TASK GOAL>
Look through the lines below for the word "will", and copy every line that has it.

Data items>
- - - -

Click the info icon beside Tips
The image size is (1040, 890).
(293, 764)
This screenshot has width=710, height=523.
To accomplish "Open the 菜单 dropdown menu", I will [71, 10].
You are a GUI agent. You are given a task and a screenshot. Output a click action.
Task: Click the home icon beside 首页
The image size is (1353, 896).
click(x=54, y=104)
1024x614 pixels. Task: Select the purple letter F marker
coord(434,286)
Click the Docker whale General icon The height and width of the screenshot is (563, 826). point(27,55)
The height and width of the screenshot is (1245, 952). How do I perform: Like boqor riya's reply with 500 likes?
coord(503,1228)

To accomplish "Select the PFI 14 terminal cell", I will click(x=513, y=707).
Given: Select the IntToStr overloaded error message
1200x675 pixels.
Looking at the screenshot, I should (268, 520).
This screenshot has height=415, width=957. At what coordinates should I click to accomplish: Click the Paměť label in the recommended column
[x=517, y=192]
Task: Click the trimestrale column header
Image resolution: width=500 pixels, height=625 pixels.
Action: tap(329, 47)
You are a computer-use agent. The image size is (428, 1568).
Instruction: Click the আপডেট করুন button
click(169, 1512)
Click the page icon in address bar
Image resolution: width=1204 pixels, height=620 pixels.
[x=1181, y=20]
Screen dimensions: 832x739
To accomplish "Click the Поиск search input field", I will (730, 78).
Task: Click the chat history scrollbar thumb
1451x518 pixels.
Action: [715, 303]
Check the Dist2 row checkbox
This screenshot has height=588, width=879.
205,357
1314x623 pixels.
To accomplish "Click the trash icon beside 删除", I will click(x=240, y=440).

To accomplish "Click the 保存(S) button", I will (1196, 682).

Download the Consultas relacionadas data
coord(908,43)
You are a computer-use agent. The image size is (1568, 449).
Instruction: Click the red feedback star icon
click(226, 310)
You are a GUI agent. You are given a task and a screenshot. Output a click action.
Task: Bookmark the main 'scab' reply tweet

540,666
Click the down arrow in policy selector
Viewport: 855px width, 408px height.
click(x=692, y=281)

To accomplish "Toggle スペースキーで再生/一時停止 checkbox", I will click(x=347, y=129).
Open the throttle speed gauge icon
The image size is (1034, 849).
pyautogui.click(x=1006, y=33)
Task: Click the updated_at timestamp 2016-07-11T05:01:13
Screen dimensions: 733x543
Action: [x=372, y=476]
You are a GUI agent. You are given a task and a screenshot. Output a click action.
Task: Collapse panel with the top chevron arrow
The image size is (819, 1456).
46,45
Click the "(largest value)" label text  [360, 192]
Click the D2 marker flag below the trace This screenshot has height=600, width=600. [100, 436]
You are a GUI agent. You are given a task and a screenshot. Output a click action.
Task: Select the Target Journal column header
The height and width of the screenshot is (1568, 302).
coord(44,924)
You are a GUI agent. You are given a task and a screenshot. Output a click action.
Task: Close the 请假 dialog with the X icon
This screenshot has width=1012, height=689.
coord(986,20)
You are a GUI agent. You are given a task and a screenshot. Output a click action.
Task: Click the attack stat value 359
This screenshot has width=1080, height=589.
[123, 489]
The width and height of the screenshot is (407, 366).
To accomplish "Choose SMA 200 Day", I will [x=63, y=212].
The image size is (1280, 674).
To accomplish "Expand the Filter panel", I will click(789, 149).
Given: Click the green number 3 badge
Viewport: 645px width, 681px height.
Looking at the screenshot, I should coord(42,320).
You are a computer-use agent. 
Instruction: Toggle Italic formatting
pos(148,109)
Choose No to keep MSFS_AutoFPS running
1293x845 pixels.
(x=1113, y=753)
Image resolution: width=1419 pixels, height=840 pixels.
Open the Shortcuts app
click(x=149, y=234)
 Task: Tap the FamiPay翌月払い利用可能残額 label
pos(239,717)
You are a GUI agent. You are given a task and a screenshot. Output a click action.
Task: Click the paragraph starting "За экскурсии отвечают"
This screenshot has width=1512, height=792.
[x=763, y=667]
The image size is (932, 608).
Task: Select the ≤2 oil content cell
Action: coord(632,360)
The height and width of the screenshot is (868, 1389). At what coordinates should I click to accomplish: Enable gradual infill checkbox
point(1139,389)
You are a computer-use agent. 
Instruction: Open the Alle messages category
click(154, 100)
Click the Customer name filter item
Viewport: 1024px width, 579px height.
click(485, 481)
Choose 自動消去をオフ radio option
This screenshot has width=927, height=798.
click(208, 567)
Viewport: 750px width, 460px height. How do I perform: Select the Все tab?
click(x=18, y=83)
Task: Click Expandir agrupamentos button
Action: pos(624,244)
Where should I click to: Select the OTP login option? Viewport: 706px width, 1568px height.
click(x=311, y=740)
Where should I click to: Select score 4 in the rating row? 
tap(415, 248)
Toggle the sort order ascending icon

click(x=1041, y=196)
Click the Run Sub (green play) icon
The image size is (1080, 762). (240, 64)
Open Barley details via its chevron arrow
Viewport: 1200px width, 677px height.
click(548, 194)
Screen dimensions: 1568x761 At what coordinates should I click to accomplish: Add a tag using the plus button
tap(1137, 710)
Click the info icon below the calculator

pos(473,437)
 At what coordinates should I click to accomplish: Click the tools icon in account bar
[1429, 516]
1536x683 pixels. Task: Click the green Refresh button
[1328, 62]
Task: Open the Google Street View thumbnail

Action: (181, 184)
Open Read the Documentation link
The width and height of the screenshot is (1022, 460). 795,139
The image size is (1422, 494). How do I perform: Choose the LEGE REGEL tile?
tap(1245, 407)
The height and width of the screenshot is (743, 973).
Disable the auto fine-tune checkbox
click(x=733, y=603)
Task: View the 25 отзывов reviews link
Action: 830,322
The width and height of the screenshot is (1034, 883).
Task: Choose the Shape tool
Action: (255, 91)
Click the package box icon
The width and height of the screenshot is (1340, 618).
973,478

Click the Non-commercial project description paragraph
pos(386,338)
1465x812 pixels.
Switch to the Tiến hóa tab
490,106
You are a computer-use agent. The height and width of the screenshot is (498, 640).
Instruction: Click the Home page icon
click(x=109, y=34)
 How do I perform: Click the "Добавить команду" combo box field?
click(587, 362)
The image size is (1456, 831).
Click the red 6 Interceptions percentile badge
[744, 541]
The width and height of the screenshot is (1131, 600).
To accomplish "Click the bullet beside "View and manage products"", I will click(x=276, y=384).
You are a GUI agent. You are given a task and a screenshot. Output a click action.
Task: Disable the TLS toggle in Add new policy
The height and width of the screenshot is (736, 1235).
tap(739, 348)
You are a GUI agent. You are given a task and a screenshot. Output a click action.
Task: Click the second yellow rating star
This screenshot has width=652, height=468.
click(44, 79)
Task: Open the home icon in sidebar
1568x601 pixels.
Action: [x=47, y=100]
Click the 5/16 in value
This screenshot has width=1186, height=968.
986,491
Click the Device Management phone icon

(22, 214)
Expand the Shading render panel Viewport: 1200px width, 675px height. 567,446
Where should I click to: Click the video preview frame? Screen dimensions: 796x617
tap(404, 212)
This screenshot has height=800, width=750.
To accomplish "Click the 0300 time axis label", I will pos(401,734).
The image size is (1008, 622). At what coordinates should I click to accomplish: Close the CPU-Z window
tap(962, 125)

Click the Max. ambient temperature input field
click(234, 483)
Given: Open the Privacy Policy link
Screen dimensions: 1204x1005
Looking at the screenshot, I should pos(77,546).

- - - -

EXERCISE SOLUTION>
To accomplish "Open the 菜单 dropdown menu", I will [71, 10].
To accomplish "Select the PFI 14 terminal cell", I will click(x=513, y=707).
To accomplish "Click the Поиск search input field", I will (730, 78).
To accomplish "Click the trash icon beside 删除", I will click(x=240, y=440).
To accomplish "Click the 保存(S) button", I will (1196, 682).
To accomplish "Toggle スペースキーで再生/一時停止 checkbox", I will click(x=347, y=129).
To accomplish "Choose SMA 200 Day", I will [x=63, y=212].
To accomplish "Expand the Filter panel", I will click(789, 149).
To accomplish "Click the bullet beside "View and manage products"", I will click(x=276, y=384).
To accomplish "Click the 0300 time axis label", I will pos(401,734).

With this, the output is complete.